40 anni

 

 

Già, era il 1977, ricordo bene quell’anno.

Una laurea 110 e lode, pubblicazione della tesi, il MIT che mi attendeva per il dottorato e il mio dito medio, alzato in modo inequivocabile e definitivo.

Il convegno di Bologna, Lotta Continua, il movimento, gli indiani metropolitani, l’ala creativa e io dentro, con i miei lunghi capelli, la mia folta barba e i miei geometrici orecchini.

Bhagwan Shree Rajneesh, Macondo, Rostagno, Valcarenghi, gli arancioni, Poona e io che scelgo lo Zen, non il Rinzai, ma il Soto.

Torino esoterica, alchemica, magica -più nera che bianca-, il centro Horus e un tale Airaudi che parlava di una Damanhur da fondarsi alla confluenza di quattro linee sincroniche mentre io, ricercatore solitario, ero assai poco propenso alla vita comunitaria.

Franco Basaglia, la 180, il servizio civile, io dentro l’ospedale psichiatrico di Collegno, con la mia follia che iniziava ad affiorare e a manifestarsi.

Psicosi.

Disturbo dissociativo d’identità.

Disturbo schizotipico di personalità.

R.D.Laing e il suo “L’io diviso” sono stati lo spartiacque.

 

“Stanno giocando a un gioco.

Stanno giocando a non giocare a un gioco.

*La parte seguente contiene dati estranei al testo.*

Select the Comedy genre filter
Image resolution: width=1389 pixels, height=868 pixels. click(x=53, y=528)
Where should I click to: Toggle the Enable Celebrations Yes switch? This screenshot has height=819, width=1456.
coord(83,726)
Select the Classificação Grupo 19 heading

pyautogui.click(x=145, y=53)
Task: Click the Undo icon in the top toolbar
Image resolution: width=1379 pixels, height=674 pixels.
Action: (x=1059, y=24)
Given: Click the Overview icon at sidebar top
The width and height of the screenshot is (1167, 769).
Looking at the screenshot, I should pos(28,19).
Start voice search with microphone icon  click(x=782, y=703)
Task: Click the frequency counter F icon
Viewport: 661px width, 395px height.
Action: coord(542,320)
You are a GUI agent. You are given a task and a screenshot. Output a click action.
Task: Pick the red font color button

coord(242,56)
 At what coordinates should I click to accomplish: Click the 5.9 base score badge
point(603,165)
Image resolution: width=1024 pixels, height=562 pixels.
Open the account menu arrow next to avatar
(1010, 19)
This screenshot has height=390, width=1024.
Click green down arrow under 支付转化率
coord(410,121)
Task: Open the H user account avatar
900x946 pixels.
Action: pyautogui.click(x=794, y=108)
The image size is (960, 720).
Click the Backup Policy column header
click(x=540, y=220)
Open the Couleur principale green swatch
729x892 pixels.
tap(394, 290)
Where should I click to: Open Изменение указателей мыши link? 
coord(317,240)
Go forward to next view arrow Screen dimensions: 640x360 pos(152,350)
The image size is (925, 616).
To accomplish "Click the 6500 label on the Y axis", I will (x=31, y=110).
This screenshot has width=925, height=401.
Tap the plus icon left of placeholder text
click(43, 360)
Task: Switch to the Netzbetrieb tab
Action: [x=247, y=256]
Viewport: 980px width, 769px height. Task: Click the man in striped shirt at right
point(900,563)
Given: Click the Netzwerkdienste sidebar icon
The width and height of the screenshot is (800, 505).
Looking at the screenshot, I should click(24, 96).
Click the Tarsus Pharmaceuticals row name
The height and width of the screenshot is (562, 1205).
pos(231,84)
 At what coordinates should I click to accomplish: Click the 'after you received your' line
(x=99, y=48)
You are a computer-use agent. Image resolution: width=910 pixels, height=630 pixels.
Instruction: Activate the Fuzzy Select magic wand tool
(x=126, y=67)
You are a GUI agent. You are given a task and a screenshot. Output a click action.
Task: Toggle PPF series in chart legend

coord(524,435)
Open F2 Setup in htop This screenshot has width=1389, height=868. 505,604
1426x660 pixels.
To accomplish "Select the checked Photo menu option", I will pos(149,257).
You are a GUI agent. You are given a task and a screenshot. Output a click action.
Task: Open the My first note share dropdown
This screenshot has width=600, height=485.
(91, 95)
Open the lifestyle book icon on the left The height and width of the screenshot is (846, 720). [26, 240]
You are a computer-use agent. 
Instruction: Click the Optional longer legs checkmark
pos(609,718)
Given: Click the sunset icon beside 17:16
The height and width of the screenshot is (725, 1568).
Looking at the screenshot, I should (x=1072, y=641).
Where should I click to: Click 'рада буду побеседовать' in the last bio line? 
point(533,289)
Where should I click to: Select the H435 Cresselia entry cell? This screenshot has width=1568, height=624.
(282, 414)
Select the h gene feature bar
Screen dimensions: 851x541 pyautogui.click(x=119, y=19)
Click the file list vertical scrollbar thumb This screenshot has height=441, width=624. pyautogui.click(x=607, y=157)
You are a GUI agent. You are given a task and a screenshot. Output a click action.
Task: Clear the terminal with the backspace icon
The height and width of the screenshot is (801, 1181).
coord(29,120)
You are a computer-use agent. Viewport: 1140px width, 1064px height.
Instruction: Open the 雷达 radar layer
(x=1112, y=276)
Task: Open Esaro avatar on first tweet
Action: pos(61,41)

Se mostro loro che li vedo giocare, infrangerò le regole e mi puniranno.

Devo giocare al loro gioco, di non vedere che vedo il gioco.”

 

“Sebbene innumerevoli esseri siano stati condotti al Nirvana
nessun essere è stato condotto al Nirvana.
Prima che si passi la porta
si può anche non essere consci che c’è una porta.
Si può pensare che c’è una porta da attraversare
e cercarla a lungo
senza trovarla.
La si può trovare
e può darsi che non si apra.
Se si apre si può attraversarla.
Nell’attraversarla
si vede che la porta che si è attraversata
era l’io che l’ha attraversata
nessuno ha attraversato la porta
non c’era porta da attraversare
nessuno ha mai trovato una porta
nessuno ha mai compreso che mai c’è stata porta.”

 

Ora, quell’io diviso ha giocato la sua ultima carta, la cecità, per affermare che vede il gioco e che mai c’è stata porta da attraversare.